Altered neuronal network and rescue in a human MECP2 duplication model.

Journal: 
Mol Psychiatry
Publication Year: 
2015
Authors: 
S Nageshappa
C Carromeu
C A Trujillo
P Mesci
I Espuny-Camacho
E Pasciuto
P Vanderhaeghen
C M Verfaillie
S Raitano
A Kumar
C M B Carvalho
C Bagni
M B Ramocki
B H S Araujo
L B Torres
J R Lupski
H Van Esch
A R Muotri
PubMed link: 
26347316
Public Summary: 
This work described the generation of mini-brains or organoids derived from reprogrammed skin cells of people suffering the MECP2 duplication, a genetic rare but devastating neurological disorder with no cure. Using these mini-brains, we found several defects at the molecular and cellular levels, including alterations in network synchronization that might be responsible for a series of neurological problems. More exciting, we use these observations to screen about 40 epigenetic drugs and found one that could rescue or reverte all neuronal problems in patient cells.
Scientific Abstract: 
Increased dosage of methyl-CpG-binding protein-2 (MeCP2) results in a dramatic neurodevelopmental phenotype with onset at birth.

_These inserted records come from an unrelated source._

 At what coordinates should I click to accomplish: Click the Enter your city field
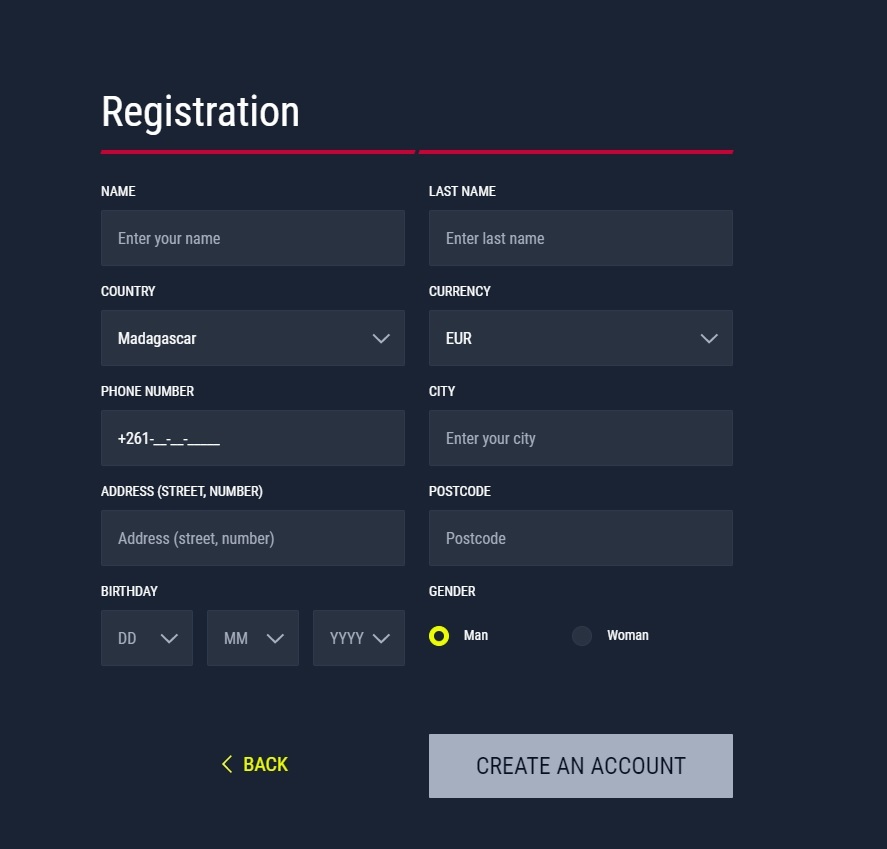pos(580,438)
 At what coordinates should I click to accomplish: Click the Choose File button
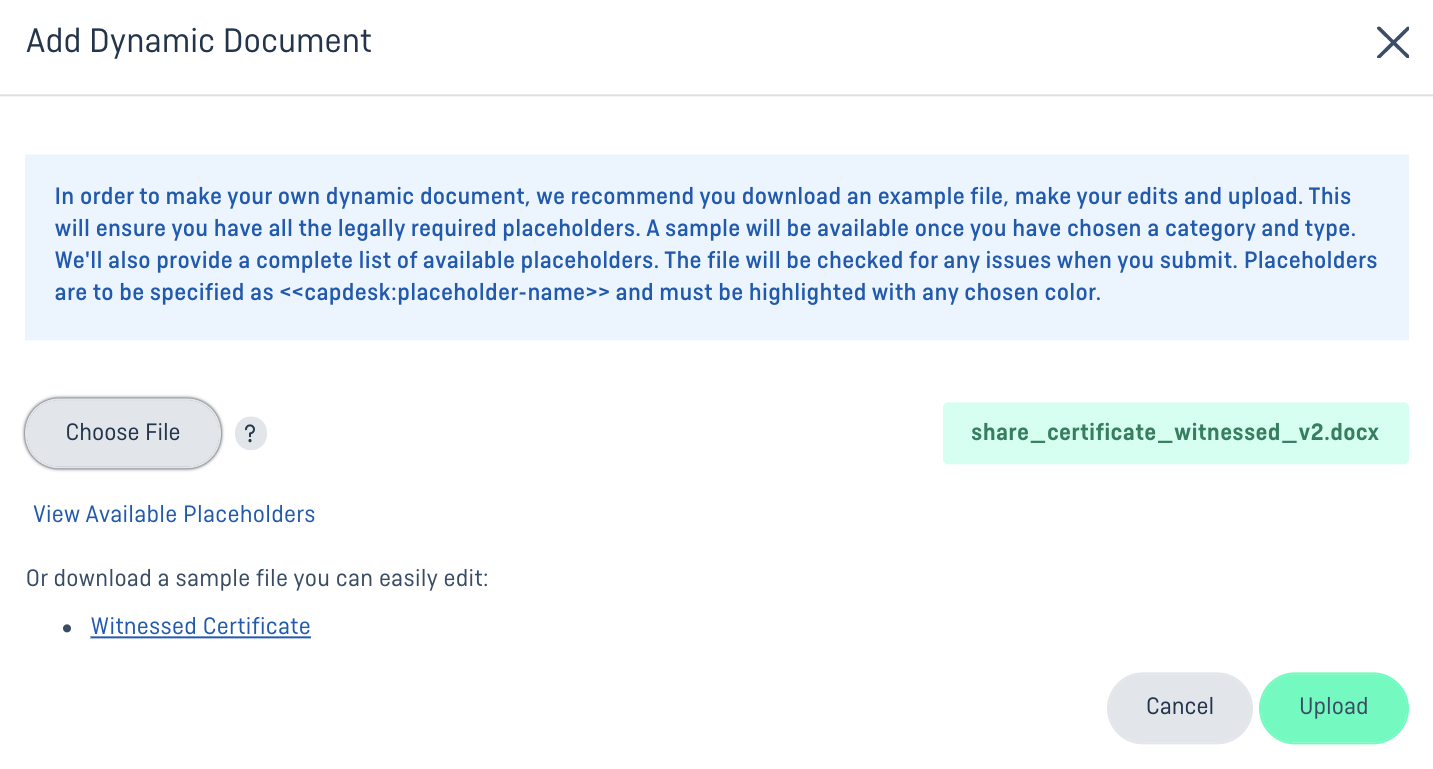point(123,433)
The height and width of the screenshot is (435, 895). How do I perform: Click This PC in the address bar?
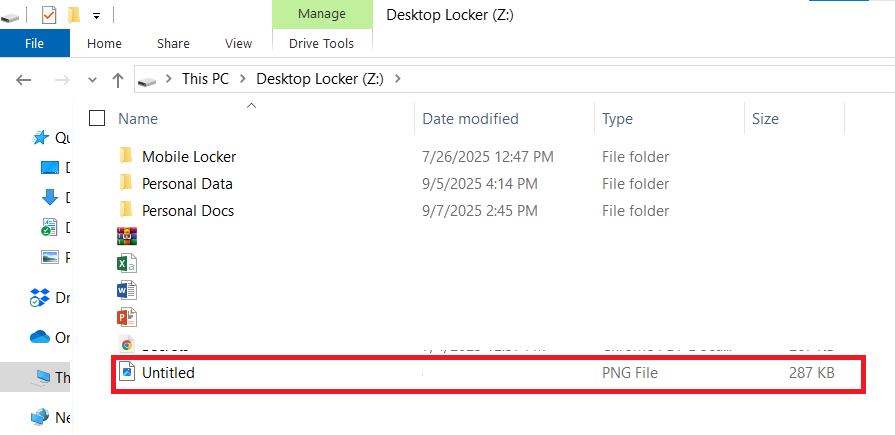point(204,78)
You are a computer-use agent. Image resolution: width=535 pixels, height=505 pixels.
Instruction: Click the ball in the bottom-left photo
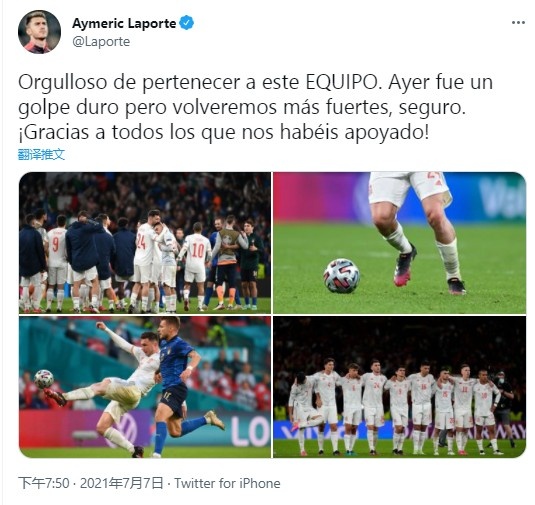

We generated induced pluripotent stem cells (iPSCs) from patients with the MECP2 duplication syndrome (MECP2dup), carrying different duplication sizes, to study the impact of increased MeCP2 dosage in human neurons. We show that cortical neurons derived from these different MECP2dup iPSC lines have increased synaptogenesis and dendritic complexity. In addition, using multi-electrodes arrays, we show that neuronal network synchronization was altered in MECP2dup-derived neurons. Given MeCP2 functions at the epigenetic level, we tested whether these alterations were reversible using a library of compounds with defined activity on epigenetic pathways. One histone deacetylase inhibitor, NCH-51, was validated as a potential clinical candidate. Interestingly, this compound has never been considered before as a therapeutic alternative for neurological disorders. Our model recapitulates early stages of the human MECP2 duplication syndrome and represents a promising cellular tool to facilitate therapeutic drug screening for severe neurodevelopmental disorders.Molecular Psychiatry advance online publication, 8 September 2015; doi:10.1038/mp.2015.128.